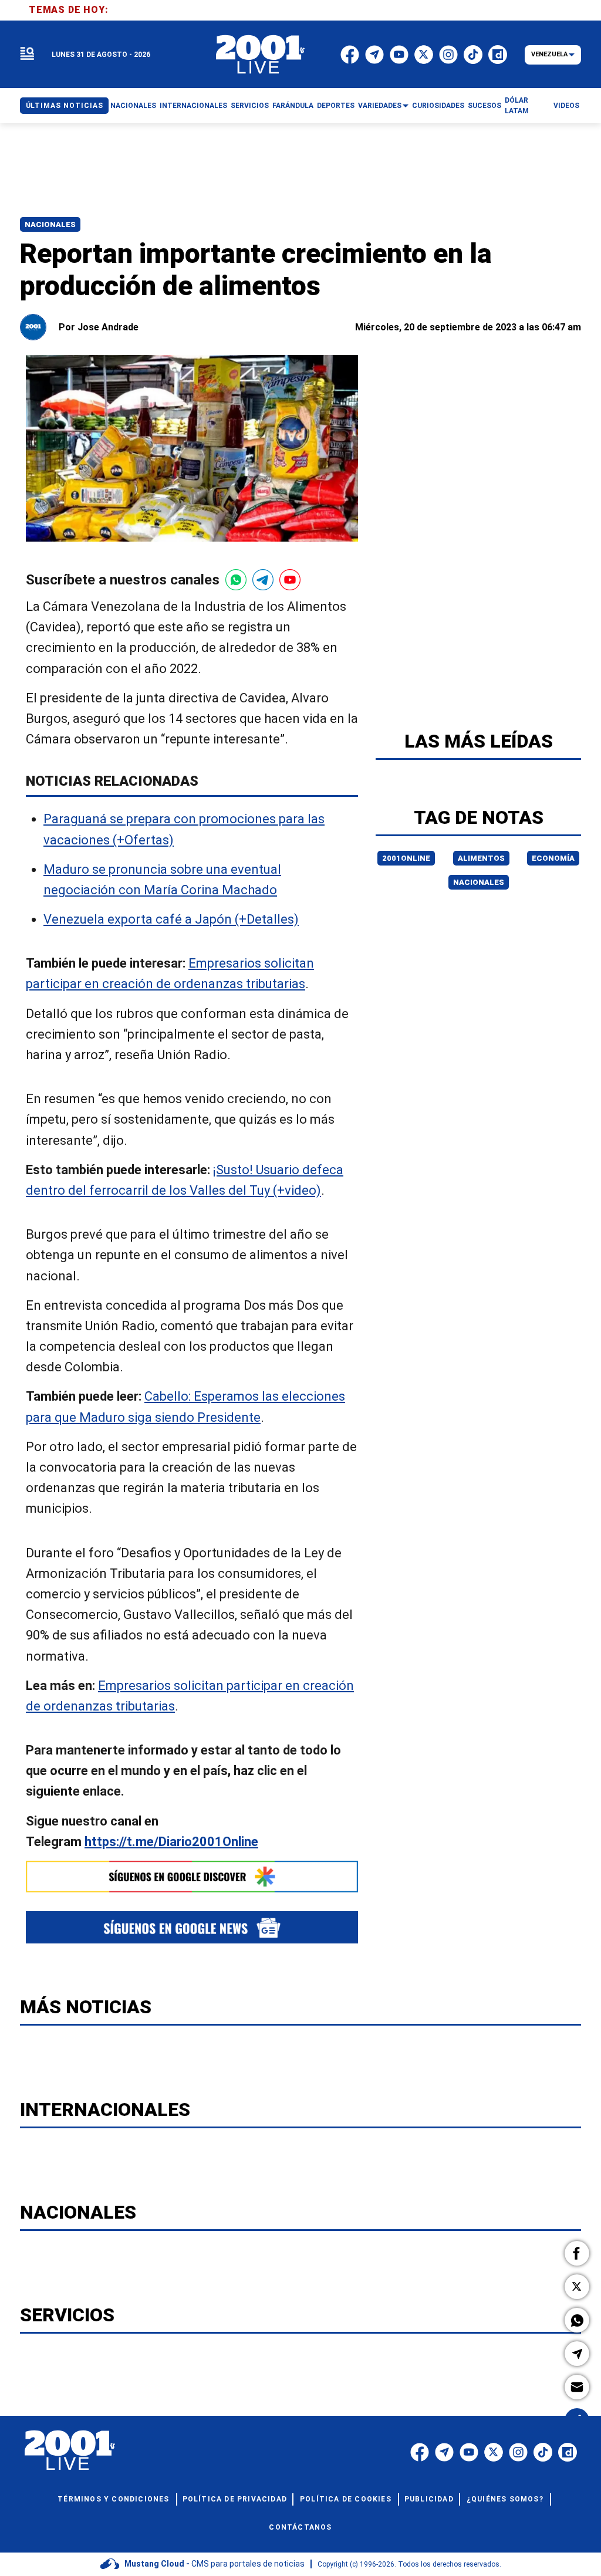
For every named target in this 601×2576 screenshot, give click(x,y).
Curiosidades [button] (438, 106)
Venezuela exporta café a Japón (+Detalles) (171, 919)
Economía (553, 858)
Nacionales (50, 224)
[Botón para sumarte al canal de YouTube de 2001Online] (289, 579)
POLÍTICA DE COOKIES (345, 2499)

● ● ● ● ●

Your task:
Once the pictures are set aside, please output all the data word for word.

The completed task:
For every named target in this 601×2576 screenshot, give click(x,y).
Curiosidades [button] (438, 106)
Venezuela exporta café a Japón (+Detalles) (171, 919)
Economía (553, 858)
Nacionales (50, 224)
[Botón para sumarte al canal de YouTube de 2001Online] (289, 579)
POLÍTICA DE COOKIES (345, 2499)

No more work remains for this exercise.